I'm thinking about moving in a few years. I would like to sell a couple of my investment properties and 1031 into a new house. I would in turn rent this house out for a minimum of one year and a day at market rates and then occupy it myself. My first question is: does this trigger any kind of taxable event? If it does, are there different strategies to avoid it (ie: longer wait period, etc.)?
With that in mind I would want to take advantage of the 500k (I'm married) tax free gain on a primary residence based on the occupancy standards.
I've read about others doing this (not on BP) and was wondering if anyone has any experience or advice on this particular subject or if it's just out and out not possible
Relinquish several investment properties in a 1031 exchange in which you acquire one replacement property. Use the replacement property for a qualified investment use for a couple of years, then convert it to a primary residence. After at least five years of ownership, sell the property. As long as you and your spouse have occupied the property as a primary residence at least two of the five years prior to sale, take the maximum capital gain exclusion when married filing jointly,
Yes, can be done. Can you exclude $500K from taxes -- no, but you might get close.

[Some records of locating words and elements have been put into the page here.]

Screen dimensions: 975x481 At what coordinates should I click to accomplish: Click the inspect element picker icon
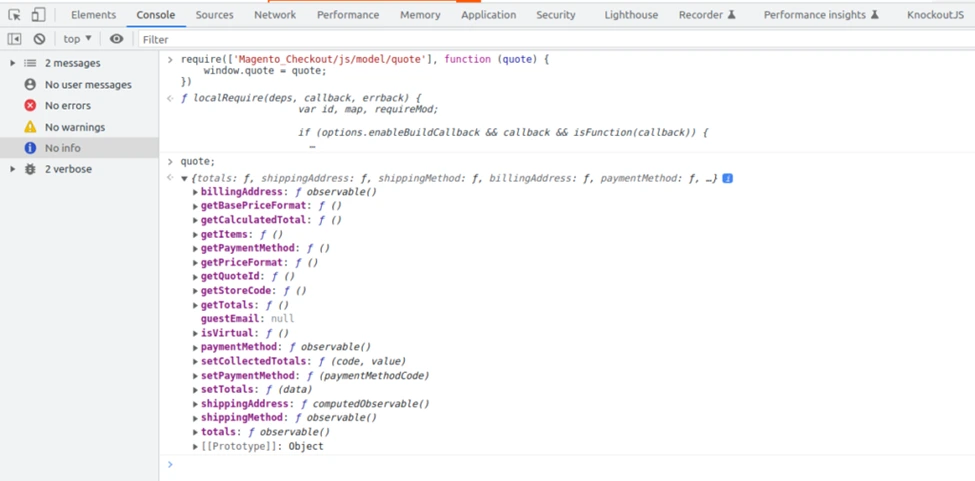14,15
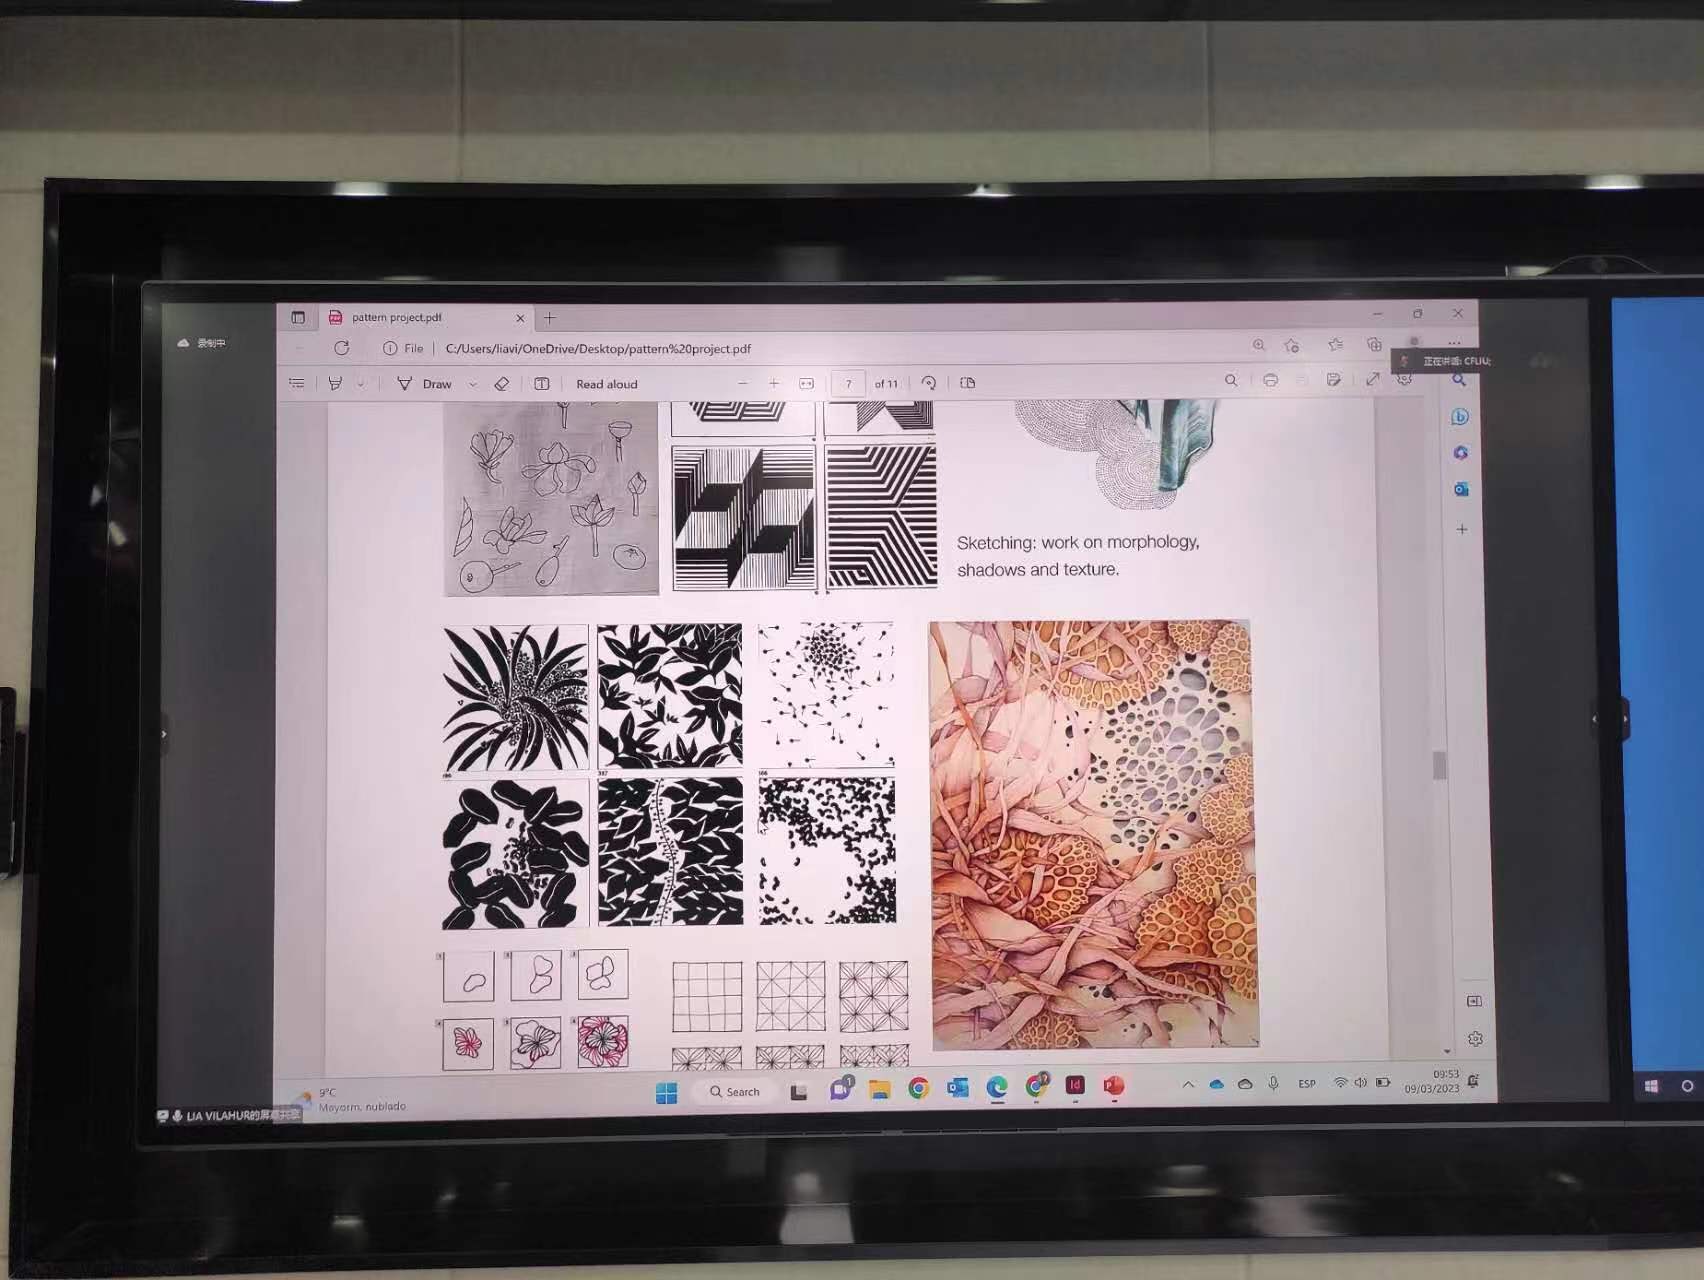The width and height of the screenshot is (1704, 1280).
Task: Click the vertical scrollbar thumb
Action: pyautogui.click(x=1439, y=765)
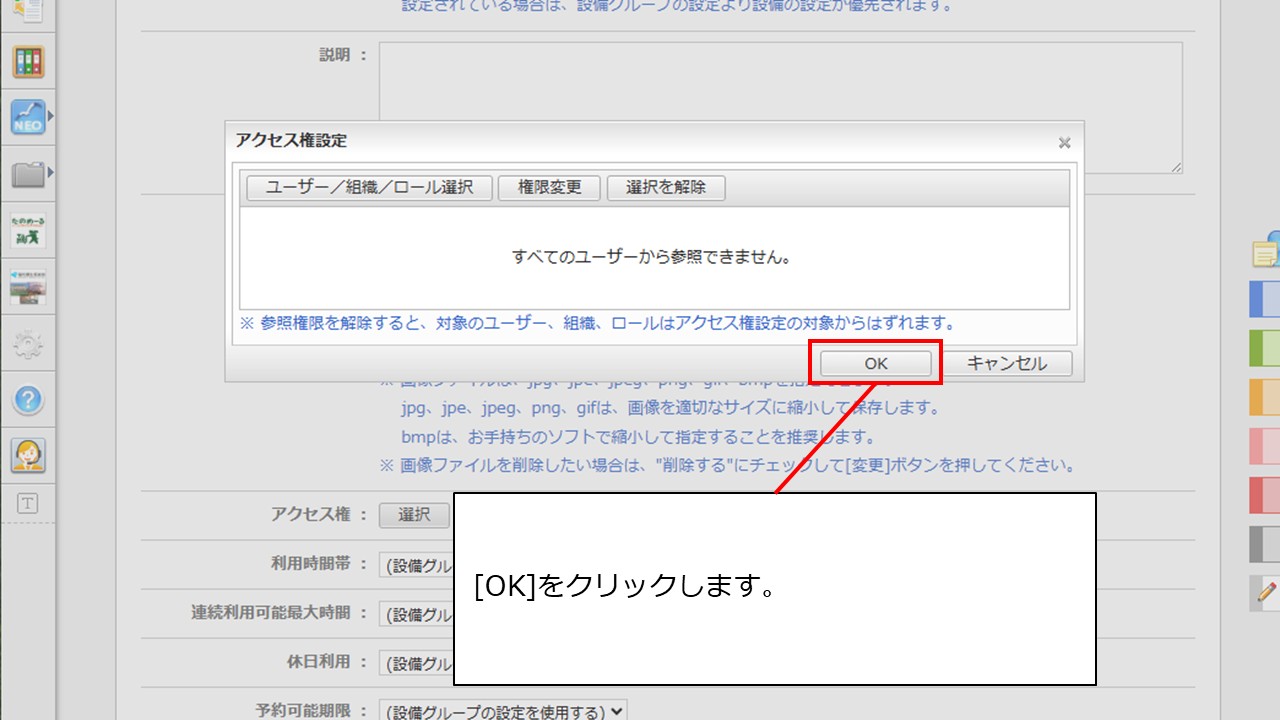Open help via the blue question mark icon
Screen dimensions: 1280x720
tap(28, 401)
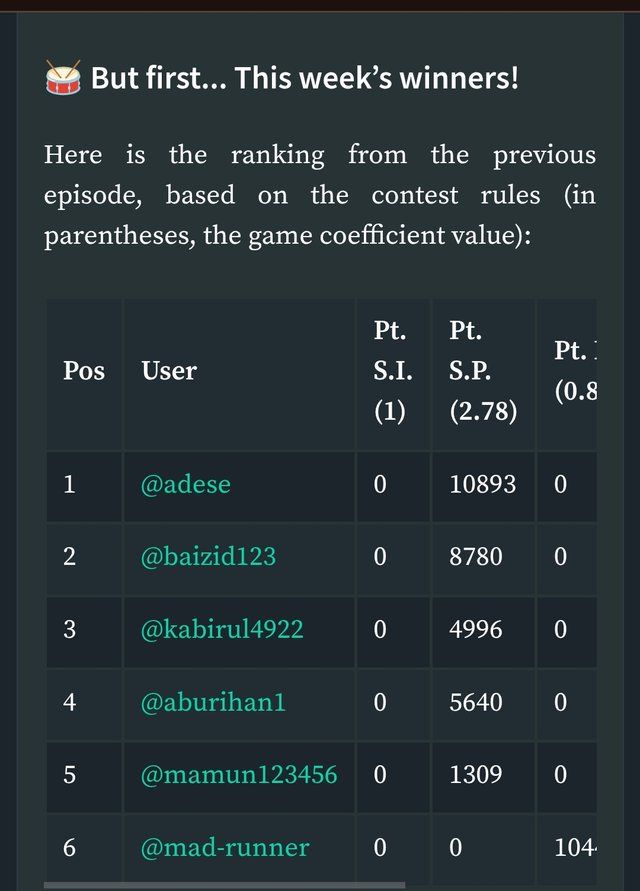640x891 pixels.
Task: Click the "User" column header
Action: [169, 371]
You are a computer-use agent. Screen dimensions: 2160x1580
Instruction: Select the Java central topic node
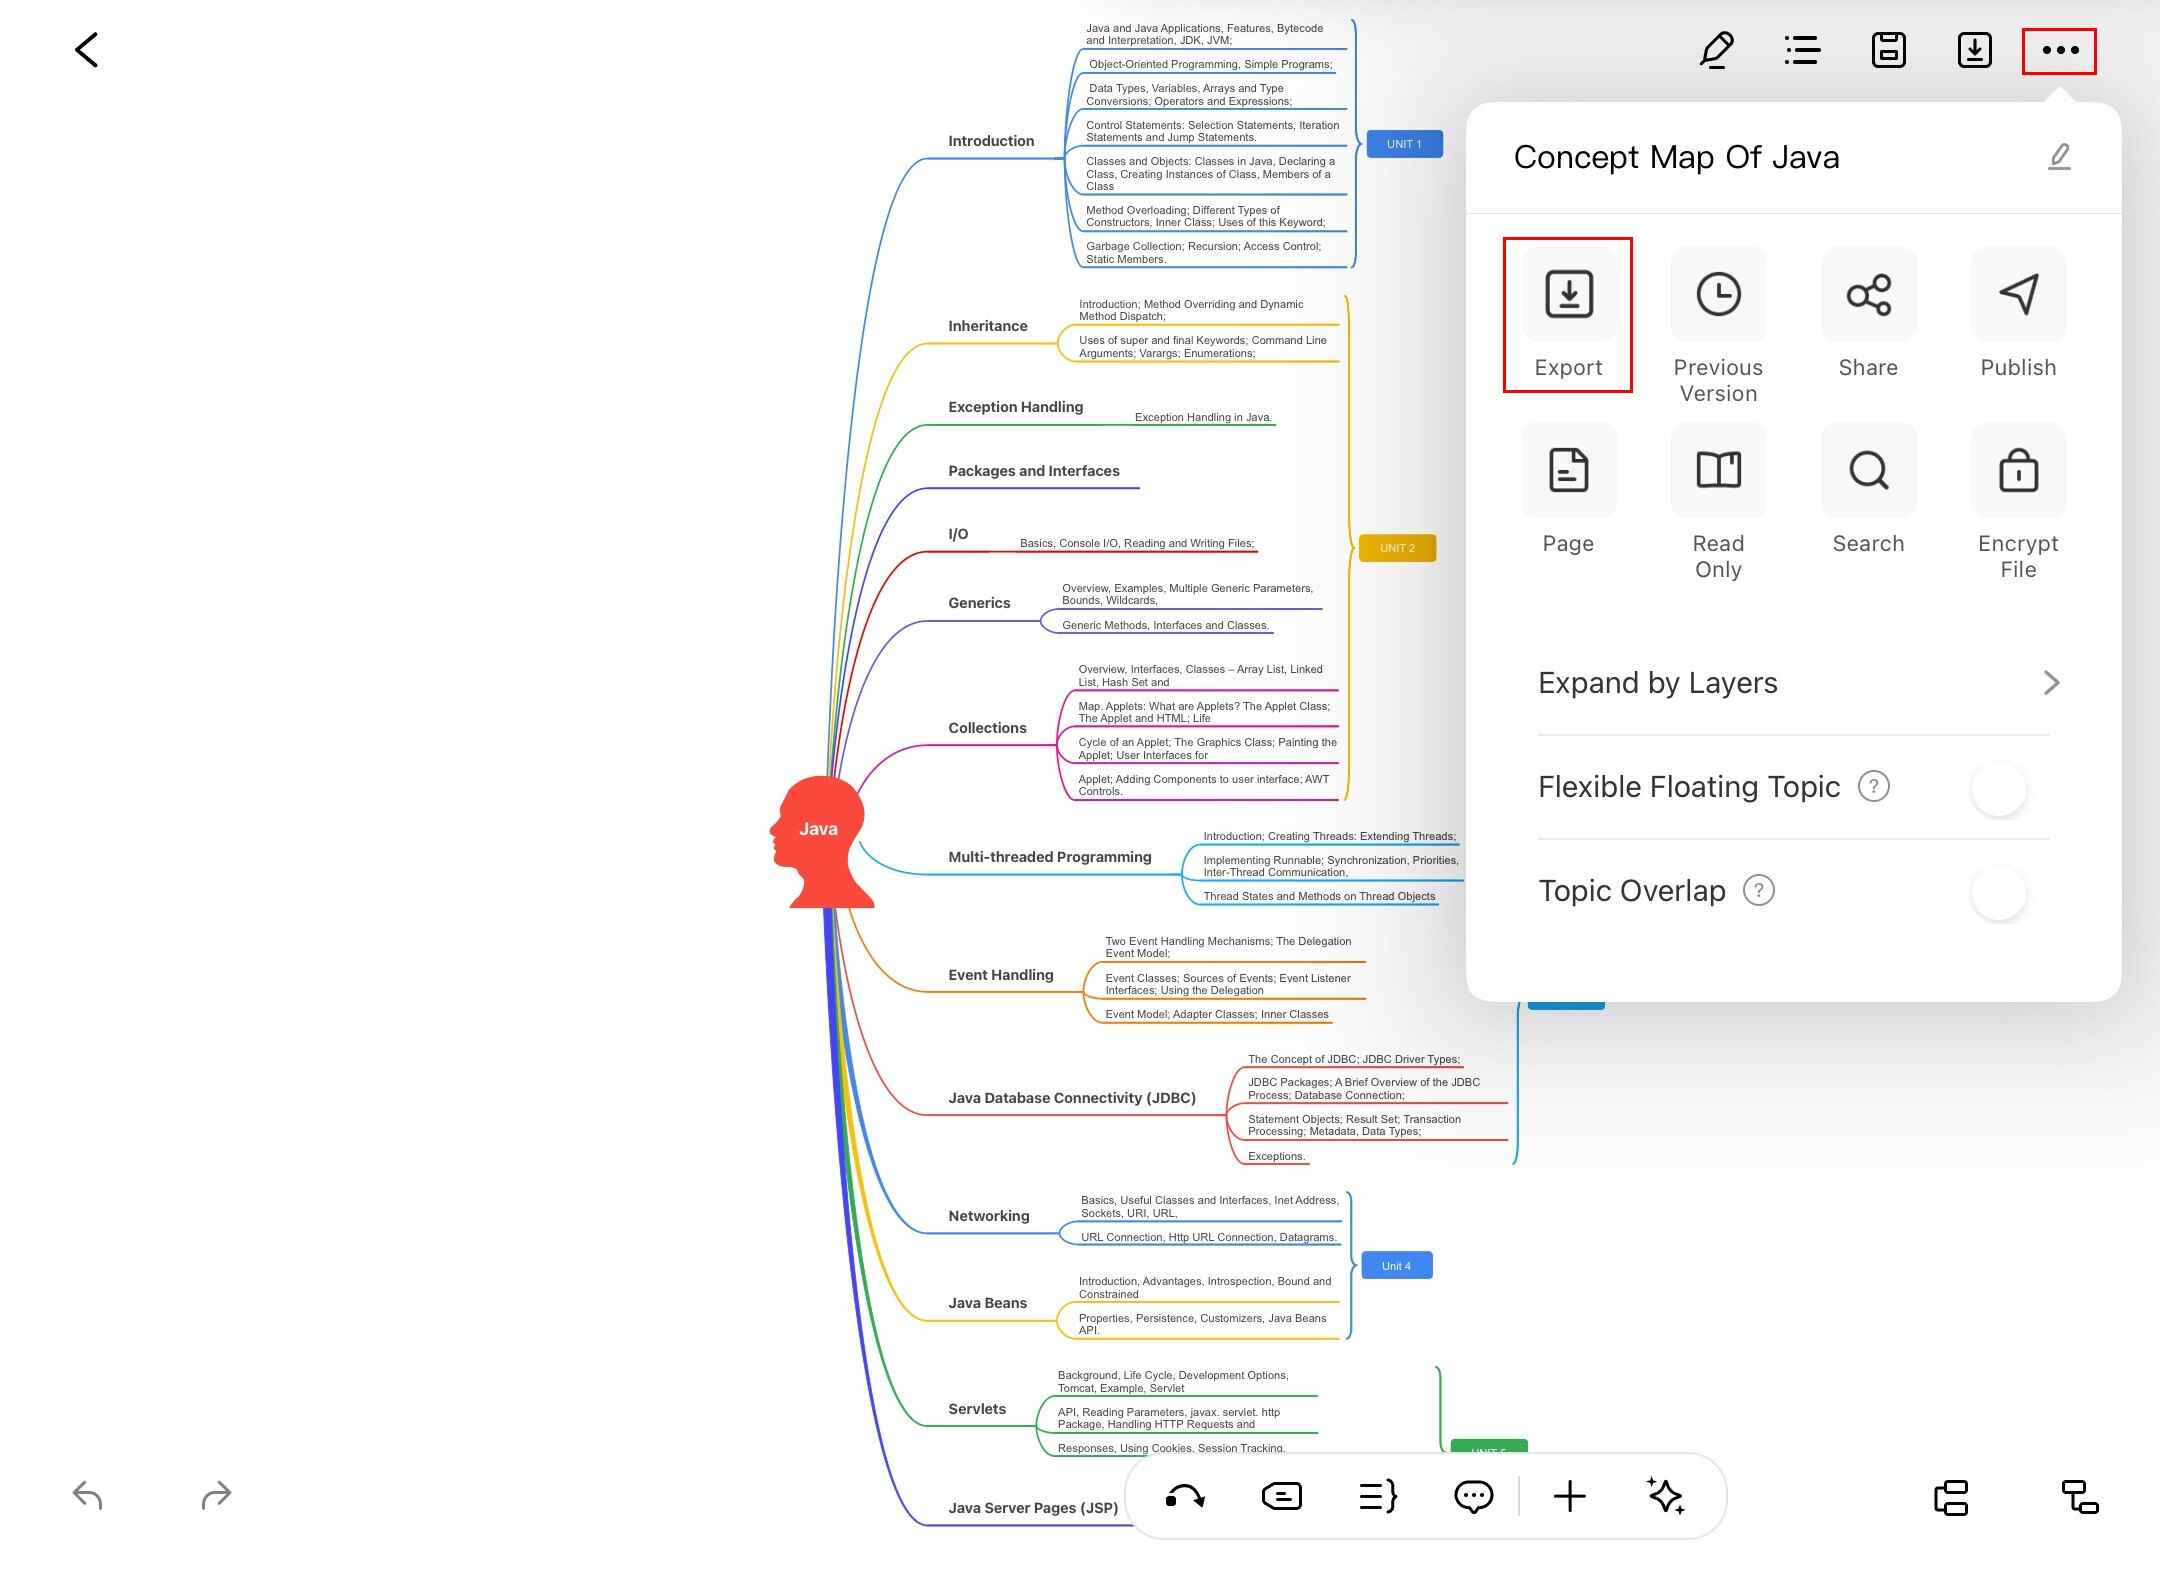819,830

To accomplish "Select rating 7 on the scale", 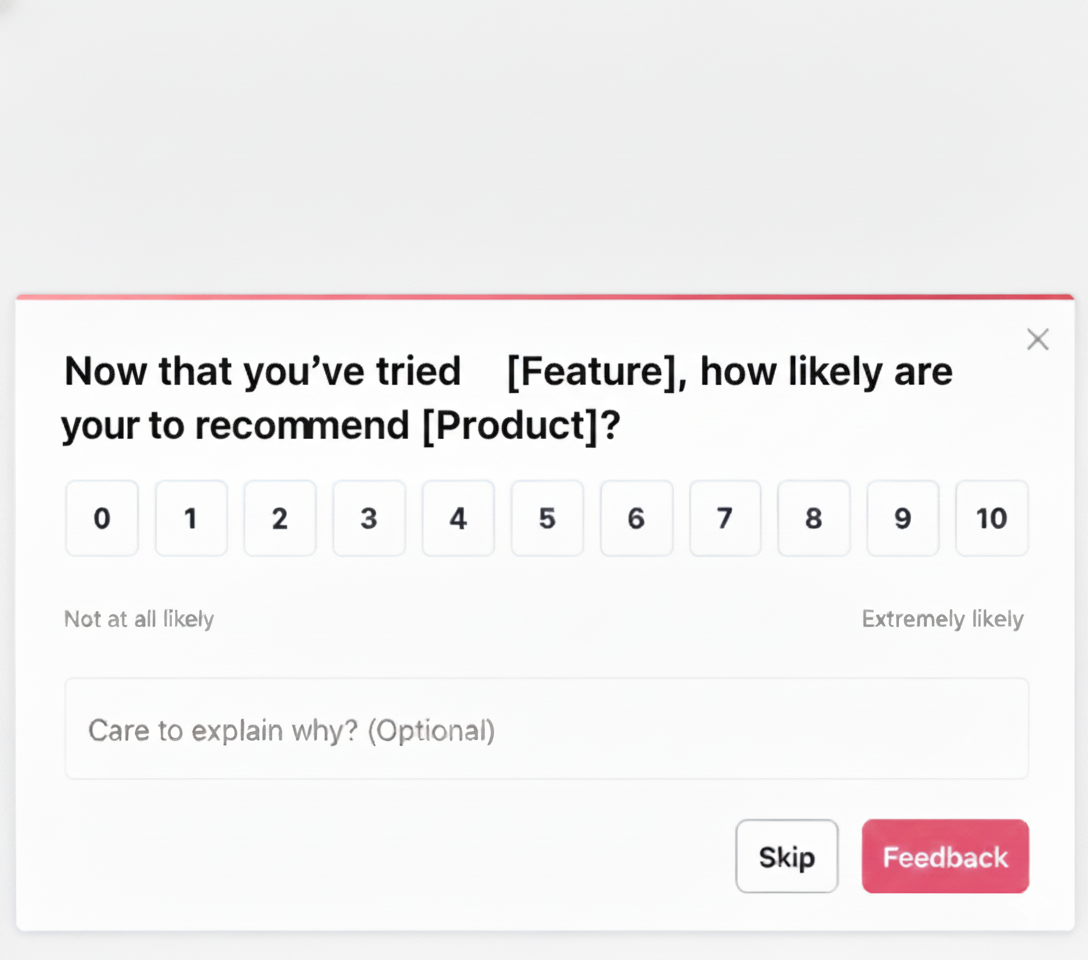I will (x=724, y=518).
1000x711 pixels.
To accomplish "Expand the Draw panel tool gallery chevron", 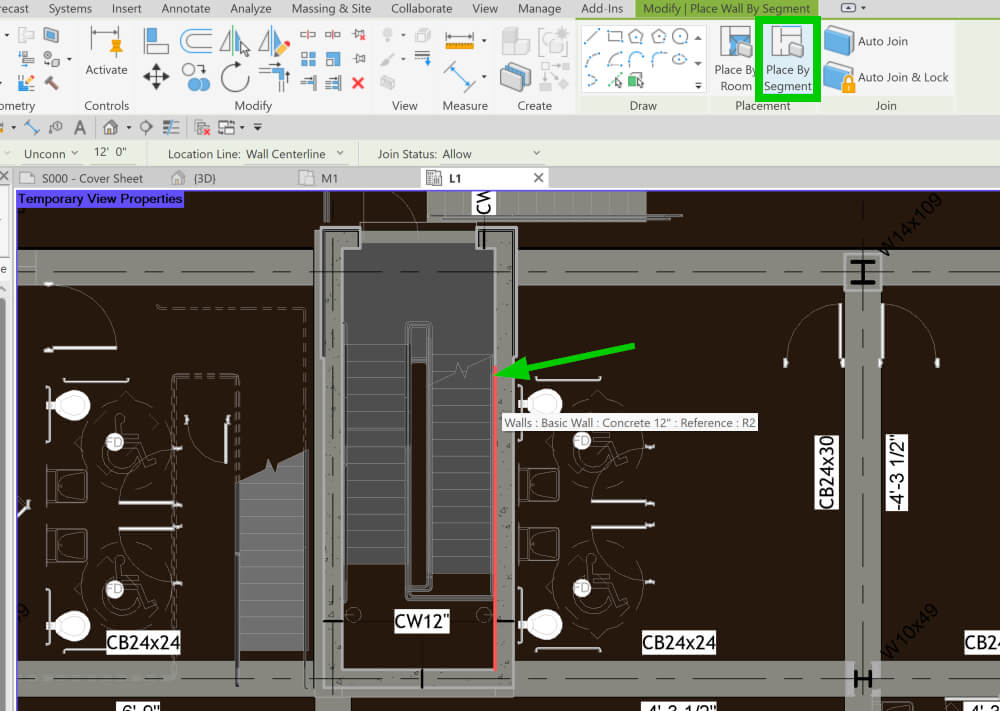I will [699, 84].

Under the current tax code, the portion of time that you used the property as a rental is a period of non-qualified use for the capital gains exclusion. The maximum gain that can be excluded is reduced by the percentage of your ownership that the property was in service for a non-qualfied use.
Using the example above, the 1031 replacement property is used for a qualfied investment purpose for two years to establish the 1031 exchange. Then the property is converted to a primary residence, and occupied as such until sold at the end of five years of ownership.
Two of the five years are periods of non-qualfied use. Only 60% of your period of ownership counts as qualfied use, so only 60% of the maximum capital gain exclusion is allowed. In this example only $300K of capital gain can be excluded from taxes for a married couple filing jointly.
The longer you own the property and the longer you occupy as your primary residence improves the percentage of qualified use and therefore increases the allowed capital gain exclusion. You should note that to qualify for the capital gain exclusion for this property, you must own the property at least five years, and you must occupy the property as a primary residence at least two of the five years prior to the sale
You will still have to pay the tax on the unrecaptured depreciation you were allowed while the property was in service as a rental. Unrecaptured depreciation is never excluded from taxes, even for a primary residence.
So another question on a 1031 with a twist. I hold my property with a corporation based in the state that I live in now. I want to sell this property and be based in another state. I don't want to hold the new property in the corporation in the old state. What strategies can I use to do a 1031 between 2 states? Or is it impossible?
Not impossible. Interstate exchanges are done all the time. As a general rule, the replacement property in a 1031 exchange needs to be titled exactly as the relinquished property in the exchange.
This means that if your corporation sells the relinquished property, it must also acquire the replacement property.
Your tax advisor can tell you the tax consequences of taking your property out of the corporation.
The interstate exchange is recognized for federal income tax purposes, although there are some states that do no recognize the exchange for their state tax return. Consult with your tax advisor on this point if your state has an income tax.